Rubén Sánchez's film La Verbena in London
The director of Furias, Rubén Sánchez, finishes shooting his new project, the medium-length film La Verbena. The story features Alex, played by Gabriel D'Almeida, also starring in another 2019 film Matthias & Maxime, directed by Xavier Dolan, and Marc (Robin Reese).
During a summer night in the city of Barcelona, Alex and his girlfriend Anna (Aida Quintana), organise a meeting with a group of friends at a party. Marc returns from London just at that moment and unexpectedly to meet Alex, who was a friend of his in England. However, as the story unfolds in seventeen minutes, it is discovered that Anna is pregnant, which produces a mixed reaction of jealousy and joy in the Briton. But what Alex's girlfriend doesn't know is that Marc and the father of her future baby are more than friends, and that during their stay in London they were secretly in a relationship. This unconfessed homosexuality of Gabriel D'Almeida's character gives the viewer a sense of uncertainty about the future of the character, who is about to become a father and start a family. Everything will change for the character when it is revealed to him that Marc is HIV positive, and that he may also have been contaminated, the story culminating like a bombshell with the explosive reaction of the protagonist and the total confusion of Anna, who leaves the apparent happiness she showed at the beginning in complete disarray, blowing up all conception of the life of the triad of characters.
La Verbena is an involving story, which tests the relationship of the characters with each other, showing with great depth in a short space the hidden secrets of each of the characters in the cast. This party is not only a time for friends to get together, focused on having a good time and happy for the reunion and new friendships, but also the means through which the closeness becomes a space for revelations that can turn the destiny of each of them upside down: from Anna's pregnancy, to Marc's jealousy and the subsequent coming to light of the British man's HIV-positive status, to Alex's fear and lack of knowledge.

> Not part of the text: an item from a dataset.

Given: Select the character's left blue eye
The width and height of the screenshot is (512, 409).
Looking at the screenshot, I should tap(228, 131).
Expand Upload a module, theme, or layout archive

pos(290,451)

But not only that: Rubén Sánchez seeks to capture and transmit through this brief encounter between acquaintances the idea of the stigma that weighs on people who suffer from HIV, a secret that usually generates a great deal of rejection among people, whatever their condition. It also touches on issues such as the protagonist's undisclosed status, homosexuality, and how words can forever change a person's life. ‘I think cinema can change the view on many things,’ the director tells the press.